Barron’s magazine forecasts that Netflix stock could fall by more than 50% by the end of 2020.
Sure, Netflix is one the so-called FAANG stocks that are growing quickly and driving much of the stock market’s gains. Its stock has multiplied 69 times on a split-adjusted basis over the past decade. And, its monthly streaming service is popular and growing faster than expected.
But content-wise, Netflix is “chiefly a hit-renter, not a hit-owner,” Barron’s Jack Hough wrote in the August 12 cover article. And that’s its biggest weakness.
Here are some of Barron’s key arguments:
- Video is expensive, and Netflix is running low on cash to make or buy blockbusters. Netflix expects its cash burn to be between $2 billion and $2.5 billion this year, up from $1.7 billion in 2016. And it’s financing this with a lot of borrowing — it holds $4.8 billion in long-term debt.

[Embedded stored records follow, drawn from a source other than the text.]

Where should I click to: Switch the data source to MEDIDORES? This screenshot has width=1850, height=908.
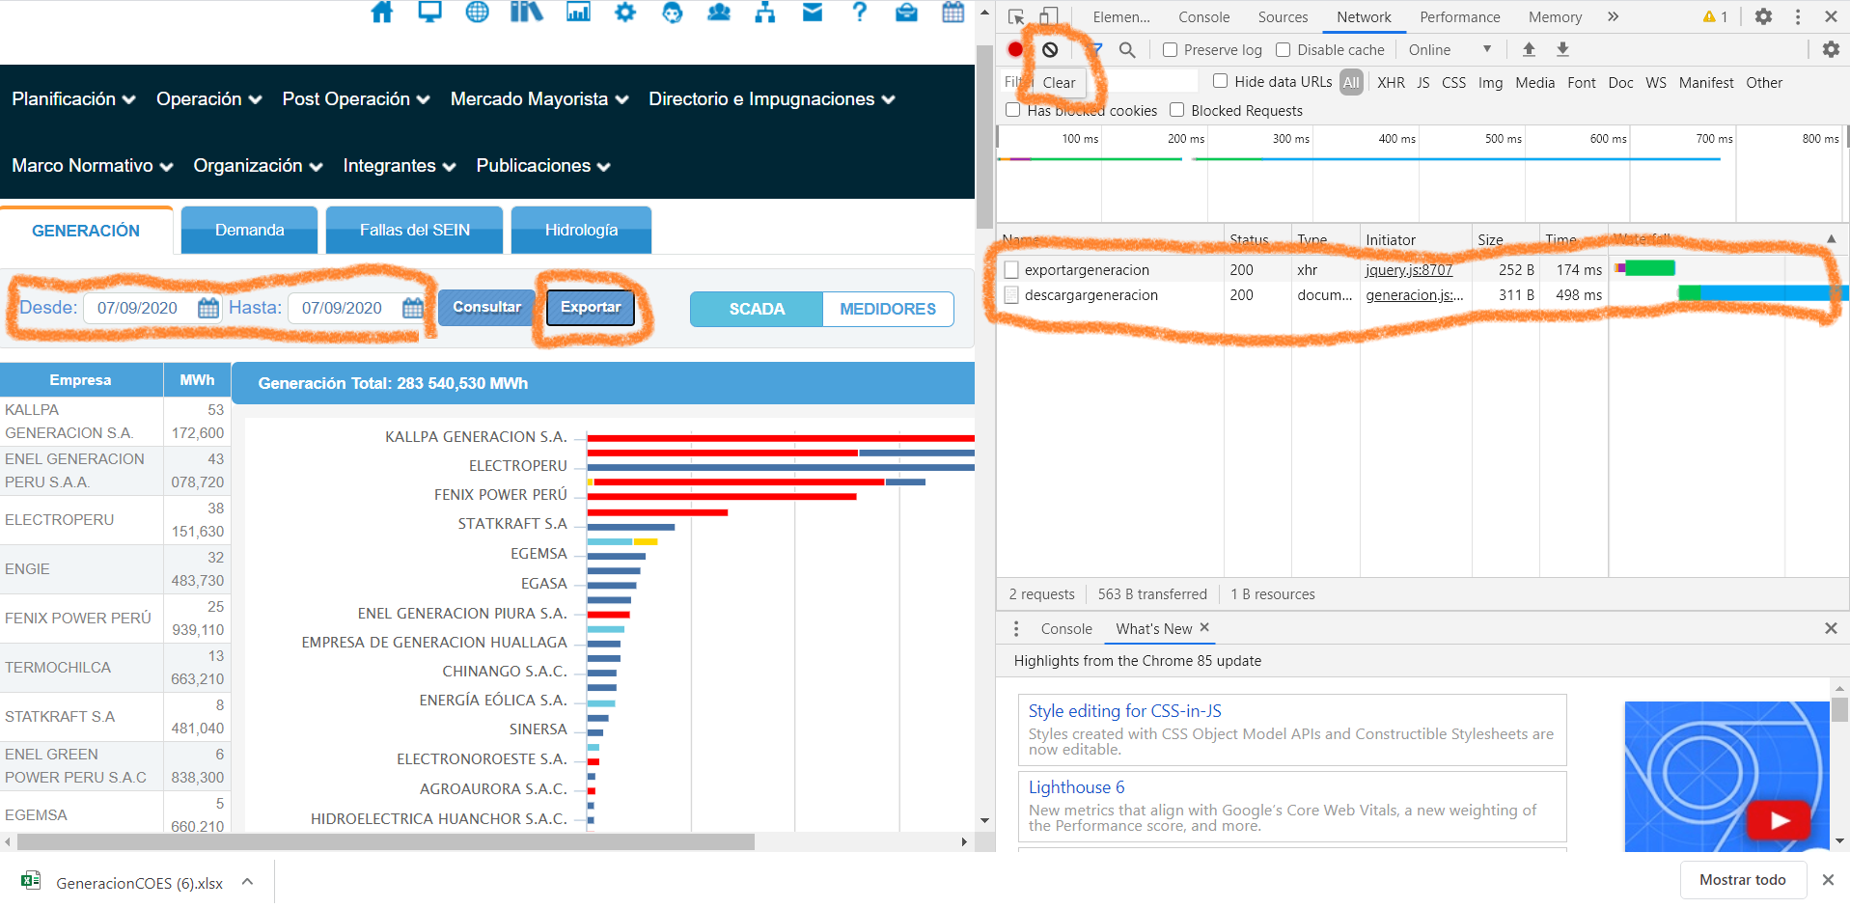(887, 309)
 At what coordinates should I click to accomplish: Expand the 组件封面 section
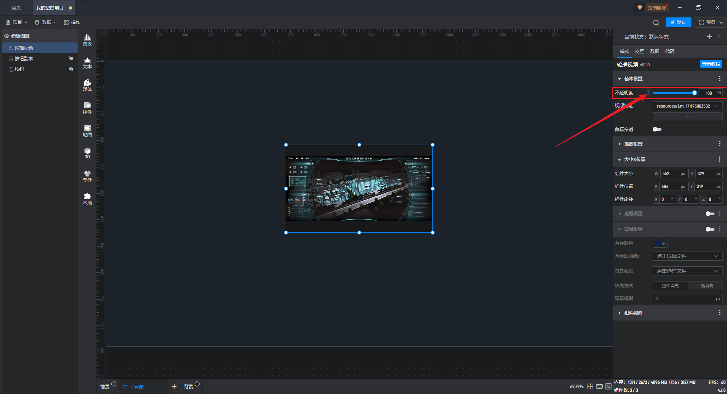click(633, 313)
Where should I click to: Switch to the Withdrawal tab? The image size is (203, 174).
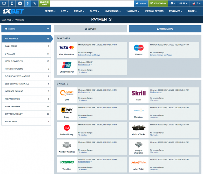164,29
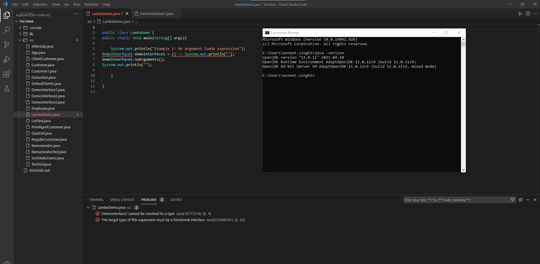Open the Source Control view
Screen dimensions: 540x264
7,44
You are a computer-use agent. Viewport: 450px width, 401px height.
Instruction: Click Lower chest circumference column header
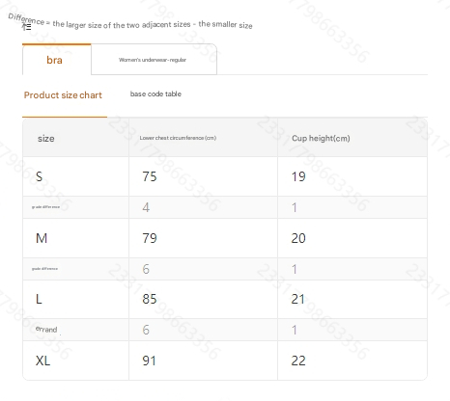[x=178, y=138]
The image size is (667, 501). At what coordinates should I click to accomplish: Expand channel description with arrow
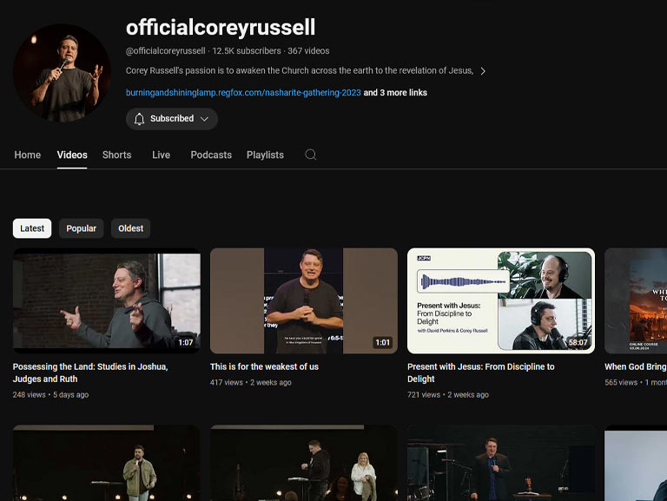[x=483, y=71]
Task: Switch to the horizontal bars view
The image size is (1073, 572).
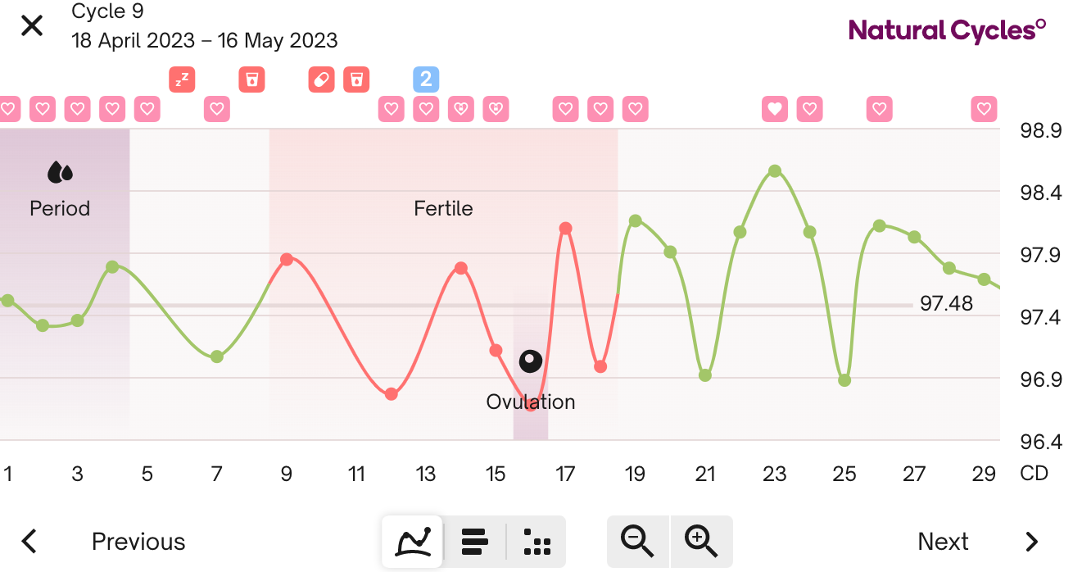Action: [475, 542]
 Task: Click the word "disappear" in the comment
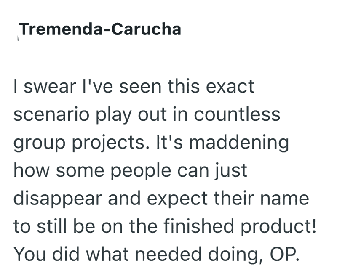point(58,199)
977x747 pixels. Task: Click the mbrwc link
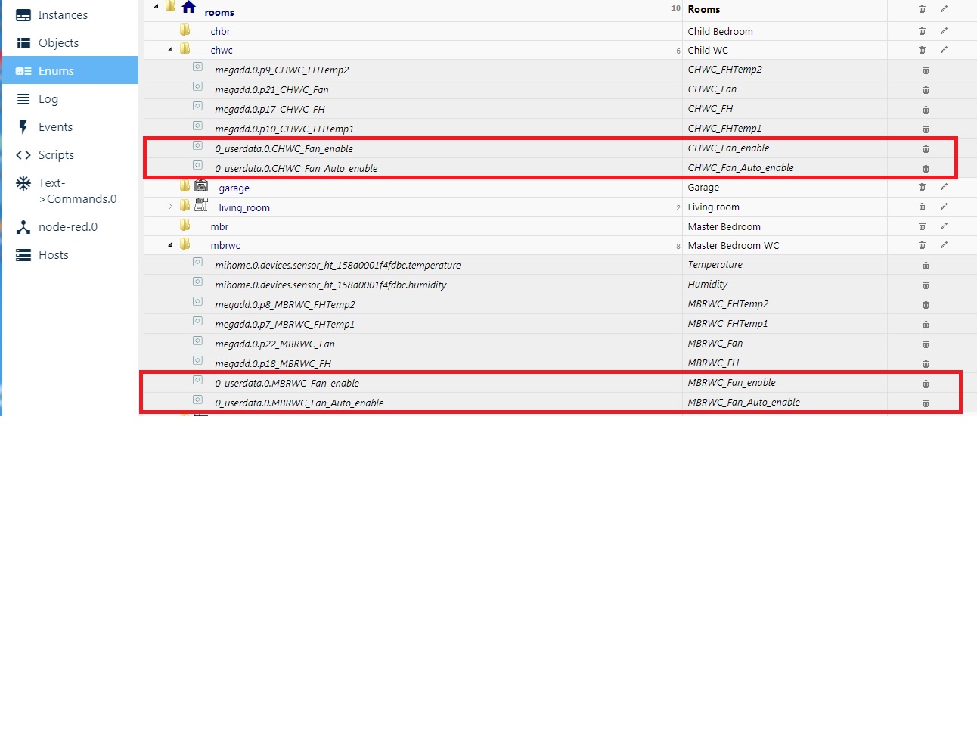coord(225,244)
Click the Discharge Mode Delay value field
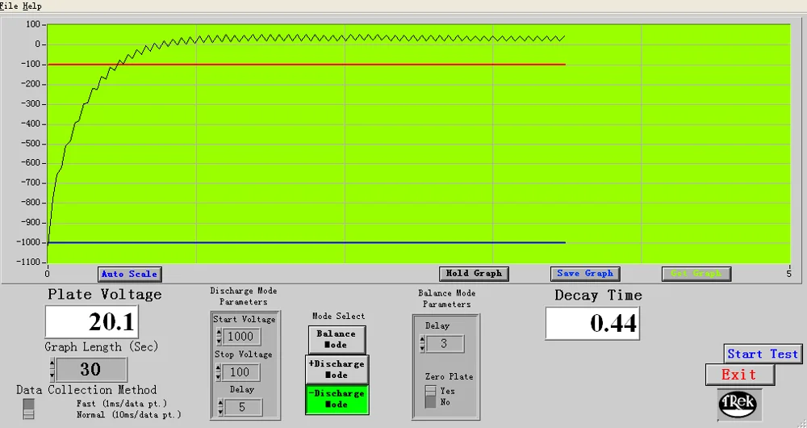 [243, 408]
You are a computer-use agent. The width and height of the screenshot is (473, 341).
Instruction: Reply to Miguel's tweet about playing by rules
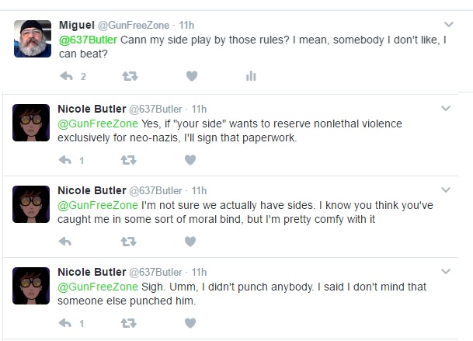point(66,76)
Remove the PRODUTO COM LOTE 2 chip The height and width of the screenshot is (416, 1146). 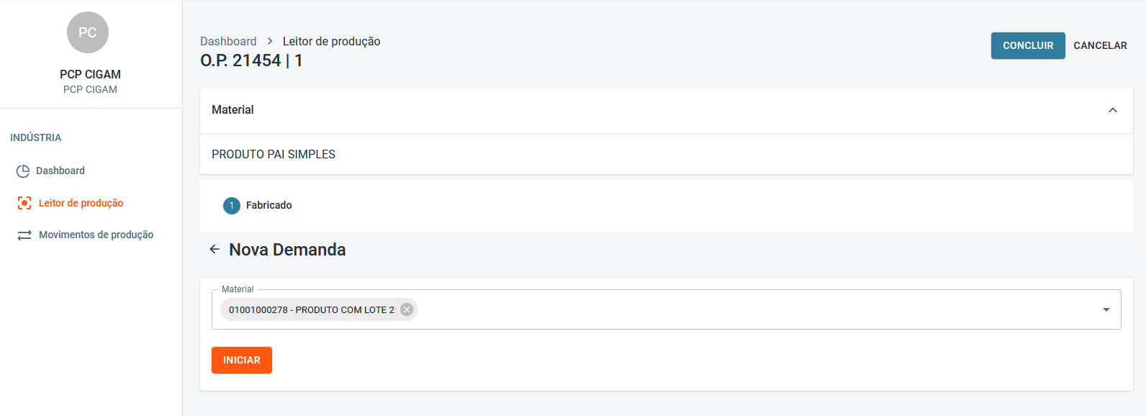407,309
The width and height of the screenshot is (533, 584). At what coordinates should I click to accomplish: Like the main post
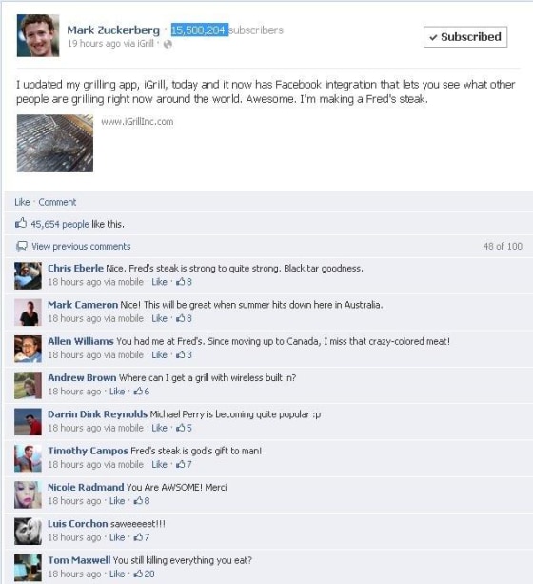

- Disney’s decision to exclude its new content from Netflix starting in 2019 is “troubling.” Netflix’s bids for licensed content would increasingly be harder, Barron’s said, because many content owners have already signed deals with its competitors like Hulu.
- Netflix’s accounting practices — like not categorizing a canceled show as a write-down — may be understating how high its costs are.
- Netflix isn’t generating enough cash to justify its valuation; it’s trading at 146 times its estimated 2017 earnings, according to Bloomberg.
Netflix shares fell 5% last week after the Disney announcement and news that Facebook was launching its own slate of original video content.
But Barron’s covers are jokingly called a contrarian indicator in some financial circles, and for good reason. Just look at the magazine’s September 2015 forecast that Alibaba would fall 50% — the stock has surged 135% since that cover.
For what it’s worth, Barron’s seems to love the 50% thing
(h/t @charliebilello) pic.twitter.com/O71tPXjHLK
— Carl Quintanilla (@carlquintanilla) August 14, 2017
Barron’s cover was released just before news of a major coup by Netflix: the company poached Shonda Rhimes from ABC Studios after a 15-year relationship that yielded shows including “Scandal” and “Grey’s Anatomy.”